** Entries supplied follows **

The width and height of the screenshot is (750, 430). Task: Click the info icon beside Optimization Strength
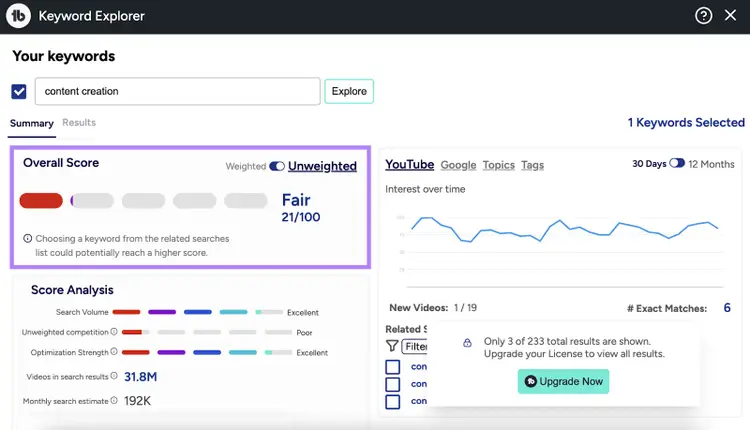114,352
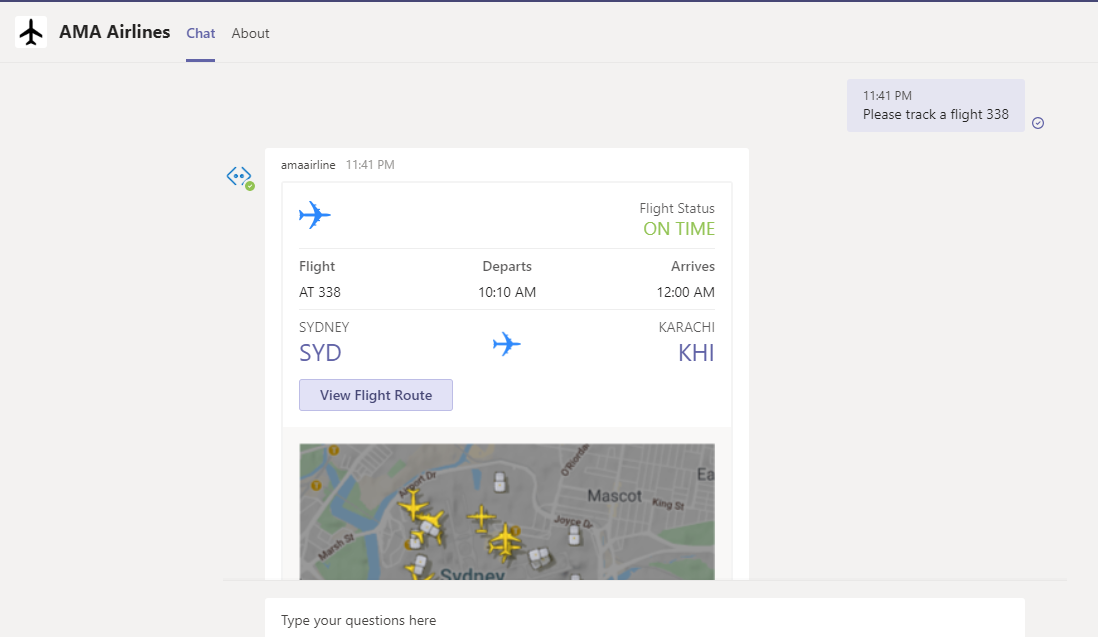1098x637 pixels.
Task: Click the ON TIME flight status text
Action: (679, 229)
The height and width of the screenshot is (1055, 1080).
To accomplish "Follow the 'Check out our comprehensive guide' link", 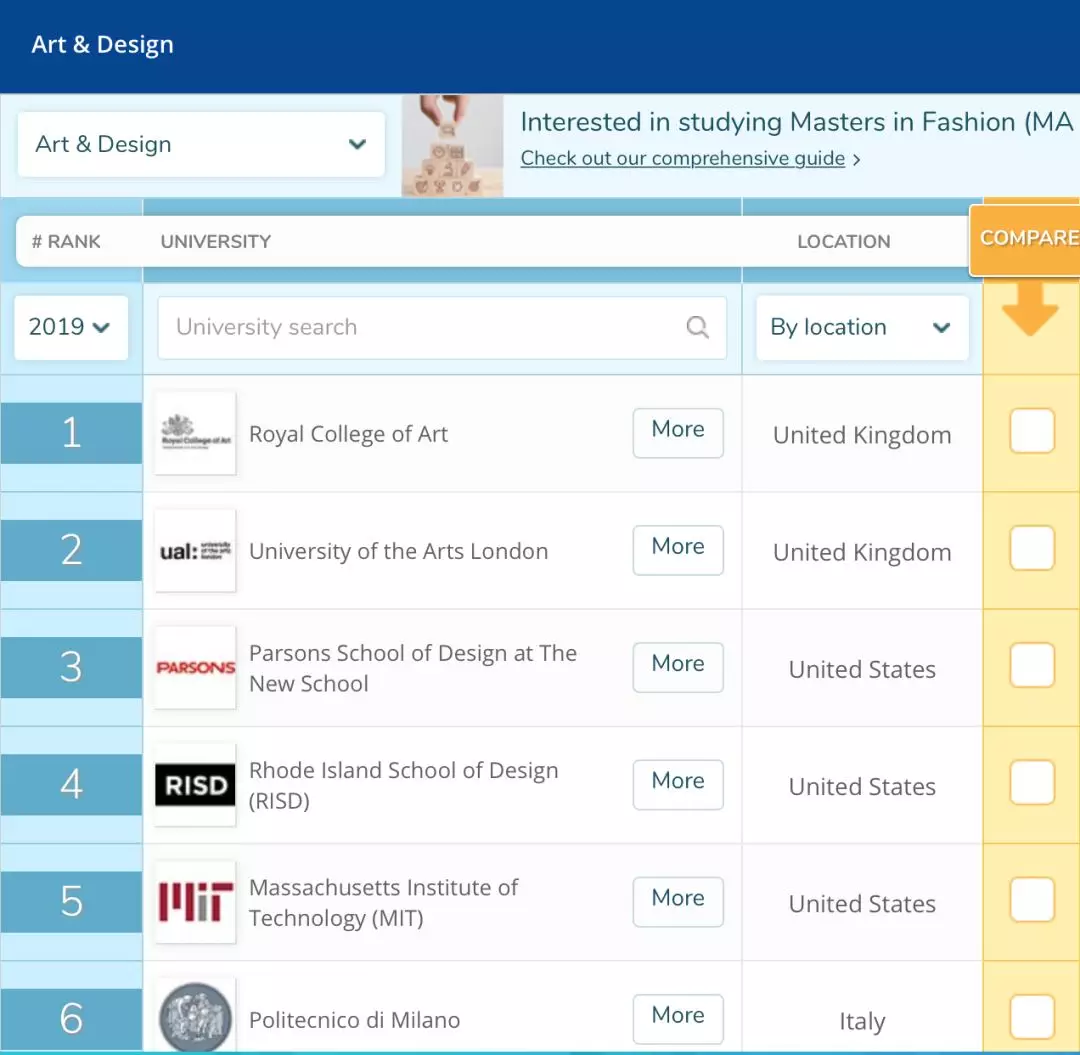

** End of Entries supplied **

_Task to complete:_
Print every entry above again, exactly as written. Leave the images out.

_Result below:_
The width and height of the screenshot is (750, 430). Task: Click the info icon beside Optimization Strength
114,352
1098x637 pixels.
Task: Click the ON TIME flight status text
Action: (679, 229)
The height and width of the screenshot is (1055, 1080).
To accomplish "Follow the 'Check out our comprehensive guide' link", 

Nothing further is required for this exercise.